Get Iplayer for Windows
dinkypumpkin
dinkypumpkin at gmail.com
Mon Sep 26 18:54:22 EDT 2011
On 25/09/2011 12:49, James Cook wrote:
> I suppose where I'm going with this is a VirtualBox holding only a CLI
> (command line - shell) Ubuntu/*nix being accessed on the command line
> from the host system where you do something like
> ">virtbox client shell get_iplayer --pid=w343rft"
> and it writes mp4s to the host file system
> So in effect no new OS for the user.
I get it now. I was thinking of "vmplayer" a bit too literally. Your
method works OK here for downloads, but I couldn't find a working
incantation for live streaming (no loss in my book, and maybe not
possible). But, in a lovely bit of synchronicity, guest execution has
recently been broken by VirtualBox 4.1.2 guest additions.
On question springs to mind: how much can an Ubuntu installation be
stripped down? VirtualBox + VM w/ default Ubuntu command-line install +
all get_iplayer dependencies could take up 1GB on the host system disk.
The current Windows install is ~200MB, but that could be cut by a
third if VLC were dropped. I'd guess Linux disk overhead would be
somewhat less since perl is already installed. I suppose most people
wouldn't be bothered, but 1GB seems hefty just for get_iplayer.

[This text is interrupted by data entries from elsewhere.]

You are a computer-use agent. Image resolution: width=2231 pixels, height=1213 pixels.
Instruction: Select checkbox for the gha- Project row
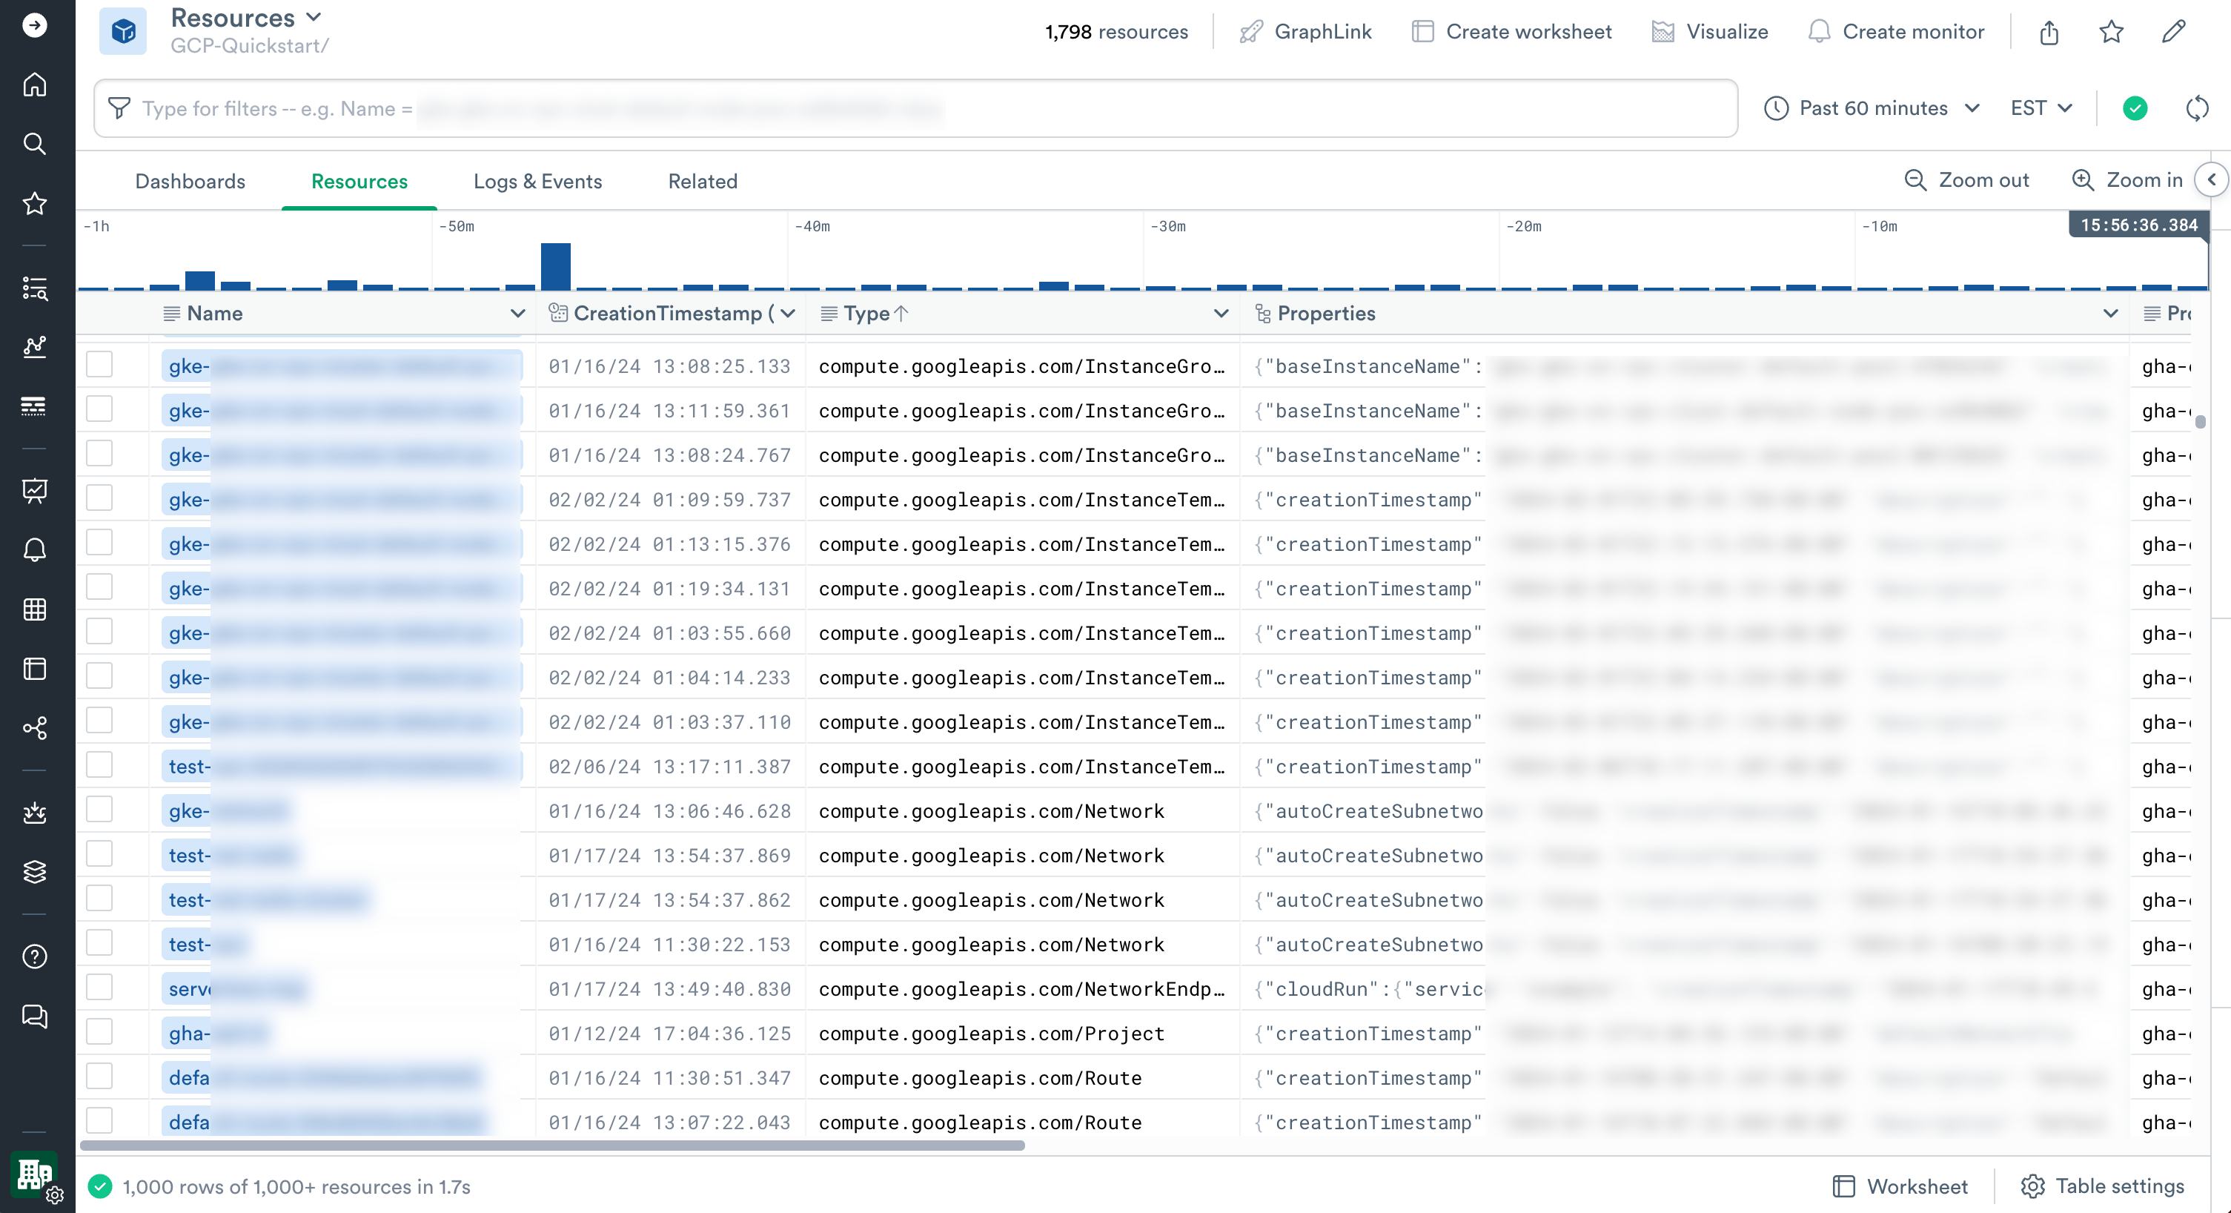[x=100, y=1032]
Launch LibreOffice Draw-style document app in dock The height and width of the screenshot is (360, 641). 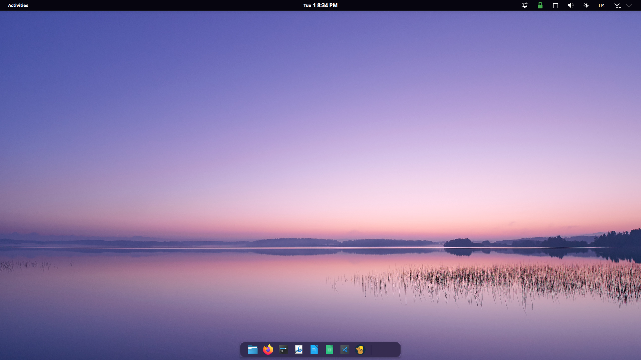[x=299, y=350]
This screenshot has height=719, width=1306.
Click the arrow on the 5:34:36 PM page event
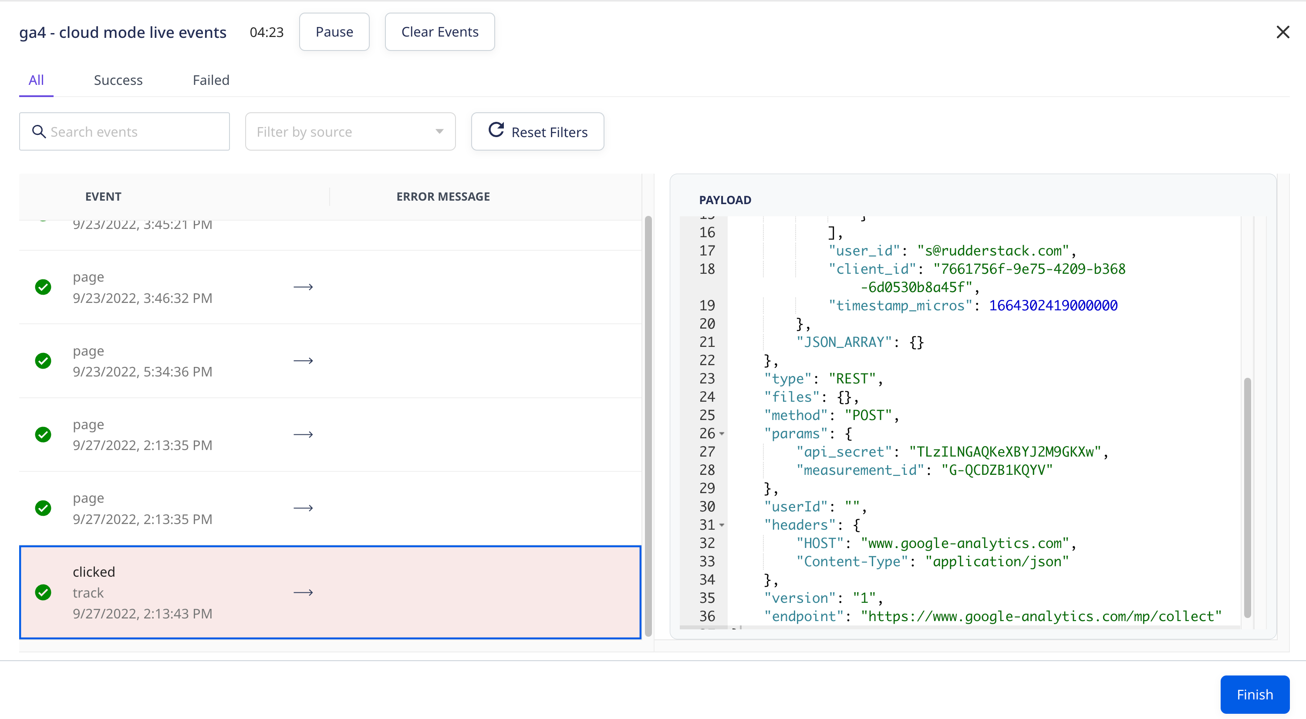tap(303, 361)
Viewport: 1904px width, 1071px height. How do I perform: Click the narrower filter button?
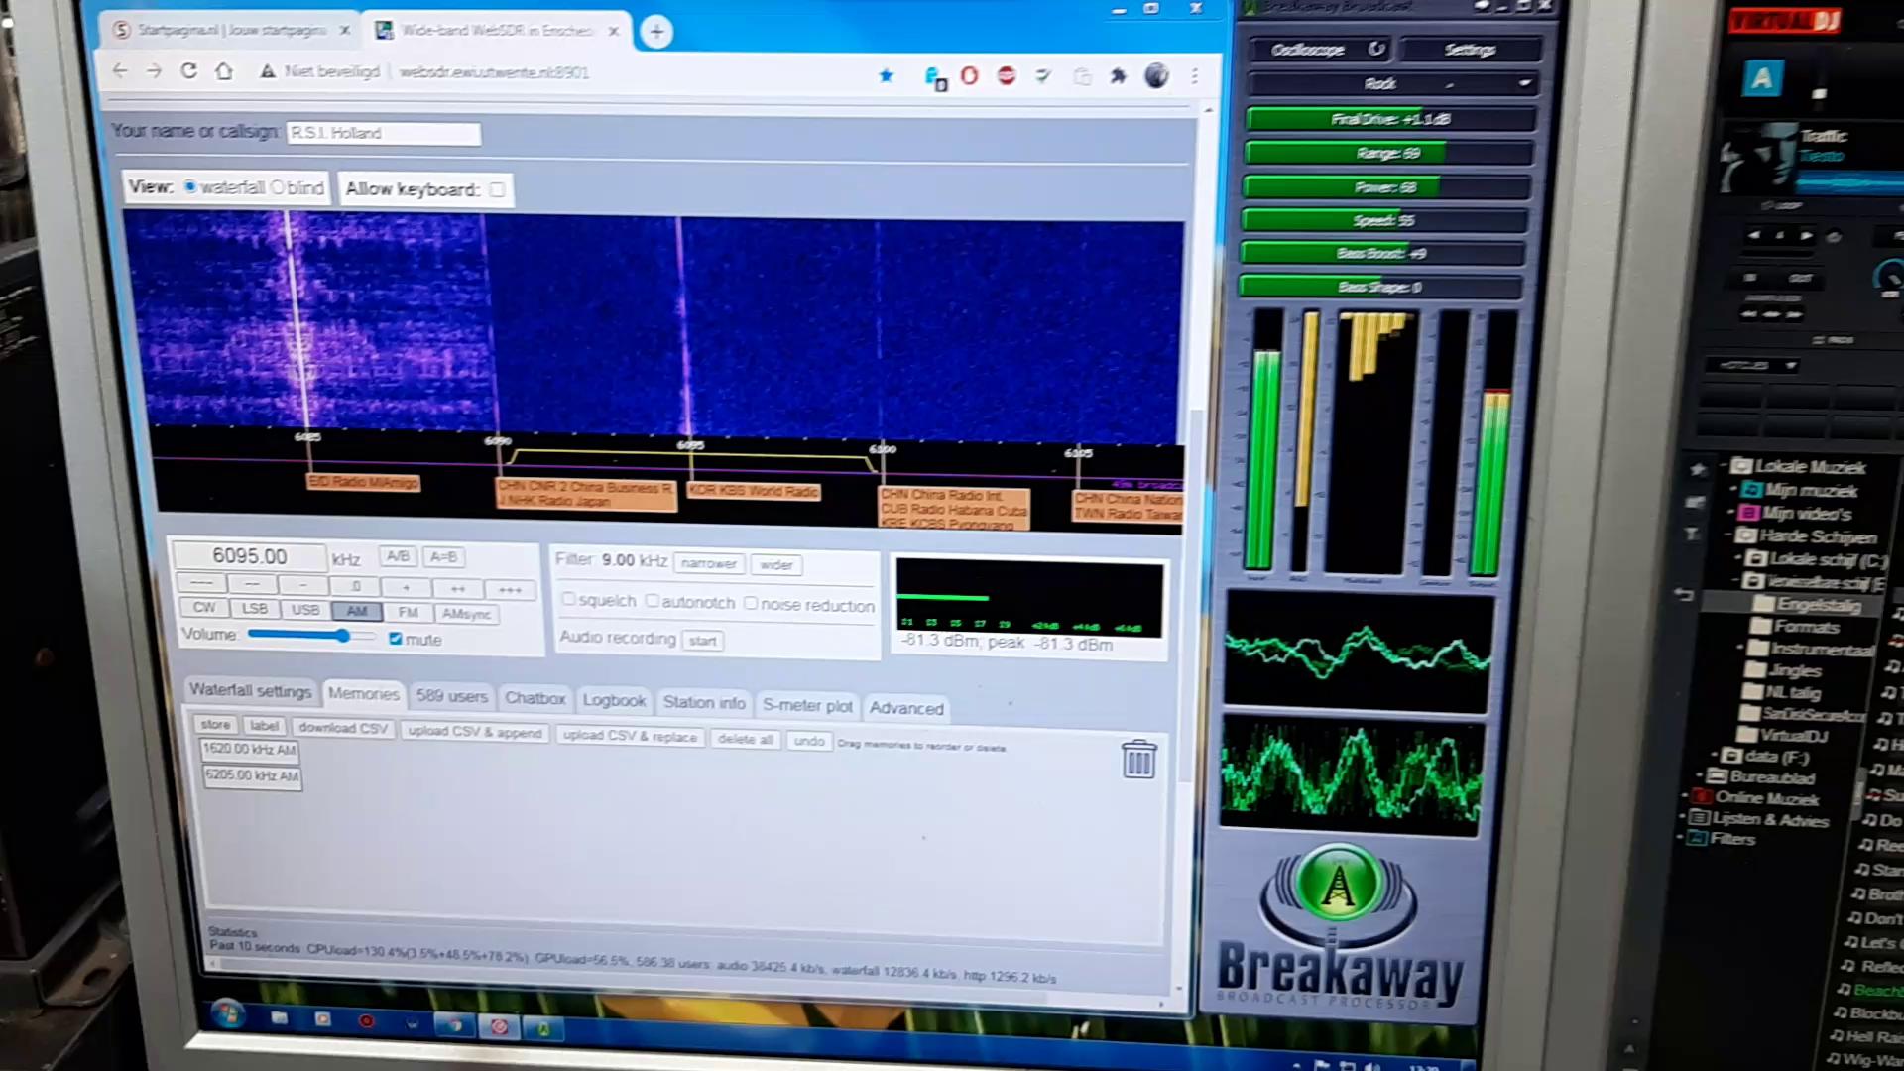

Another, minor consideration: the web pvr manager. I don't think it is
currently packaged for Ubuntu, but if your concept were to become
reality it would be a shame to lose it, particularly for Windows users.
It works OK via VirtualBox as well, but I'm not sure what would the
best way to configure it: start/stop scripts on host, boot-time startup
on guest, or something else. That decision would feed into the
packaging and/or host system setup scripts.